We leave Kentucky in two weeks, and there’s been some thick deja vu in the air. Something about wrapping up and engineering job and heading west with all our crap definitely rings a bell… Oh right, this is the third time we’ve danced this jig in one form or another. Kind of funny that M is now about the same age that T was when we originally set out from Denver to WWOOF in 2011. T has fared pretty well considering we essentially strapped him on a bucking bronco for his first five years. M has only ever lived in the same house he was born in, so I’m not sure what effect this next move will have on him. I hope one day they can both look back, probably after a good quantity of therapy, and realize that we did all this for a worthy reason. A reason that we hope will ultimately improve their world, our world. I suppose only time will tell.
When we left Denver, we knew we were seeking something other than what we had, but couldn’t articulate it exactly. And ever since, we’ve been working on gathering the pieces to the cloudy picture puzzle that existed only in our minds, one that has slowly become more and more clear. I imagine by the time we set foot on our own soil after driving across the country (again) the image will be coming in 3D, IMAX style. I might cry. I might hug the nearest tree. Or I might just roll around like a wet dog in the nearest field. I know I will dance with the boys despite their objections, I know I will have to pee, and I know I will fall madly in love with the place. That is for certain.
It’s been tricky business building that puzzle with two individualistic builders and no box cover to compare to. It takes a while to decide what those pieces look like, and then figure out where/how/when to gather them, and then how to put the damn thing together. The complexity of agreeing on a vision, gathering the experience to confirm the vision, and gathering the resources to secure the vision is enough to make you just want to crumble if you think about it all at once. And we did sometimes. In hindsight, all our steps could be neatly rationalized as a logical prescription to obtain said goal. And it was sometimes. But I’m not going to blow smoke up anybody’s butt: in the trenches, mayhem ensues.
I realize that I am lucky to have paired with someone who would mix things up with me this way because E and I didn’t marry under these pretenses. We’re not one of those adorable couples who met while farming so that’s just what we do (seems way romantic to me); farming was nowhere on the horizon when we joined forces. So to bring a life with a lot of momentum (kid, car payment, house, careers, even a dog) to a halt, throw it in reverse and choose a different path has a way of testing your collective sanity and resilience. I had a hunch about E very early on, and maybe that was it. Not only would he hold on for a crazy ride, he’d grab the wheel with me. And being on the cusp of realizing what we’ve been working toward feels a bit surreal – we’ve got the pre-bungee jump jitters.

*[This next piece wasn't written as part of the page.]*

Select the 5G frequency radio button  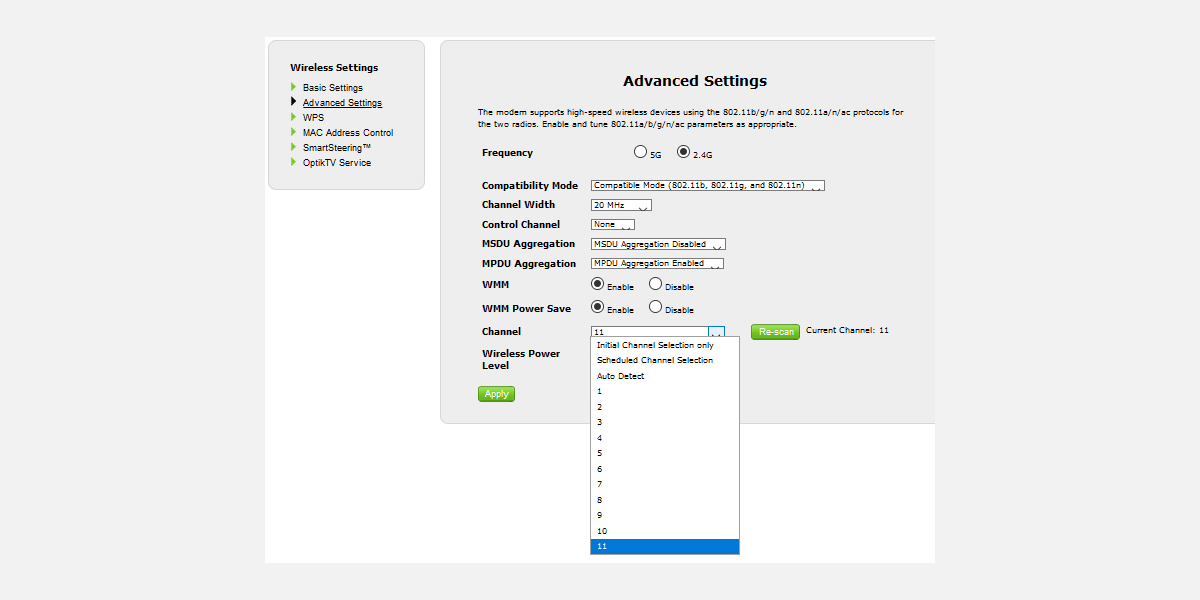[640, 151]
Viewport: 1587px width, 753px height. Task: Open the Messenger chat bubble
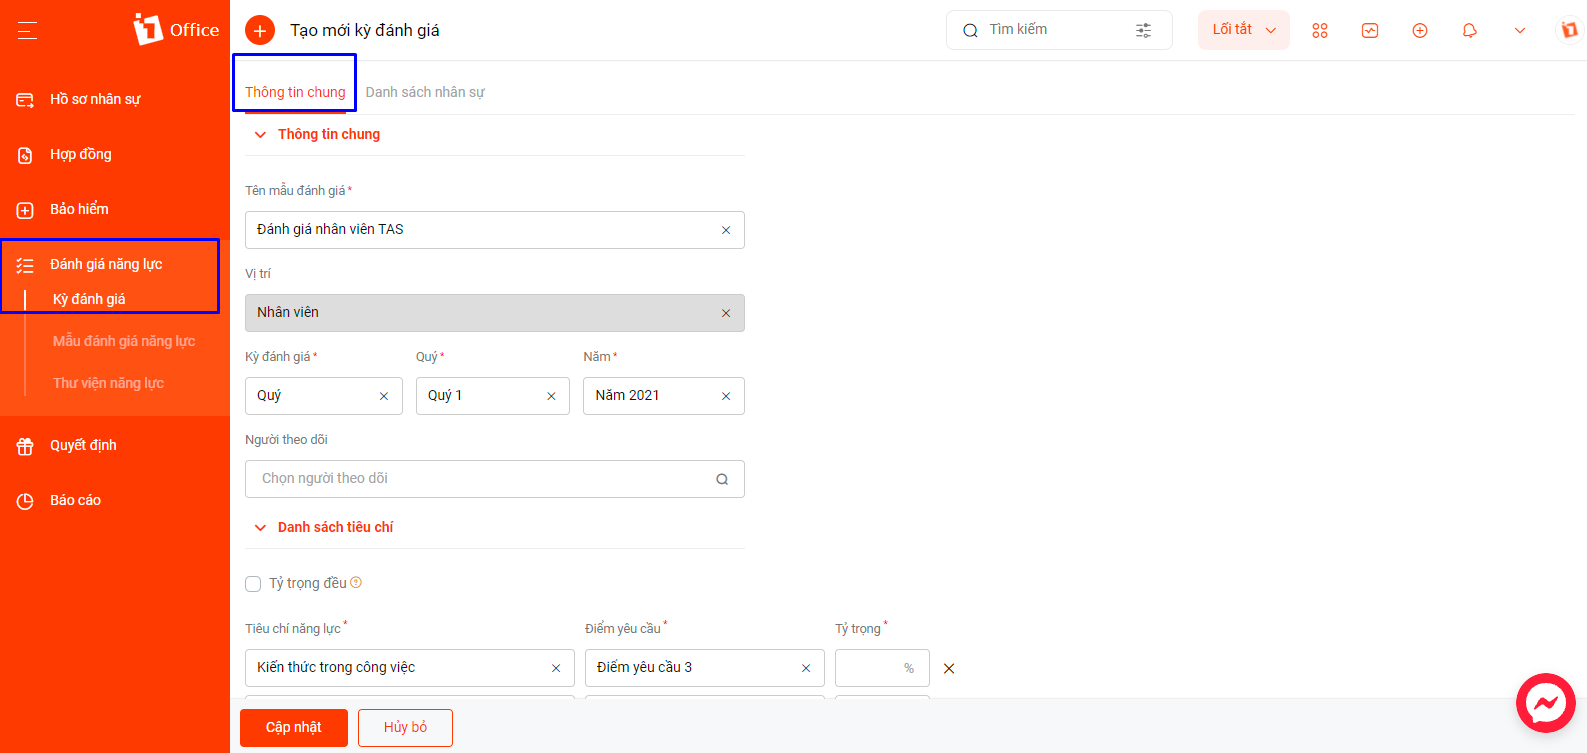(x=1546, y=703)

Thankfully, there’s something that makes this third westerly expedition a little more mature than the others: we actually know our destination. That is deeply comforting, as mature decisions tend to feel warm and fuzzy when there are kids in the backseat. We are not still in Search mode (it’s like 6th gear in the old Outback, I swear). We are all excited with the anticipation of chewing on the enormous bite we just took. I know that at some point our idealism piñata will burst with blood, sweat, and tears, but when it does we’ll pick up the pieces for each other and stuff them back in so we can have another go. That blood, that sweat, and those tears will be hard-won and beloved.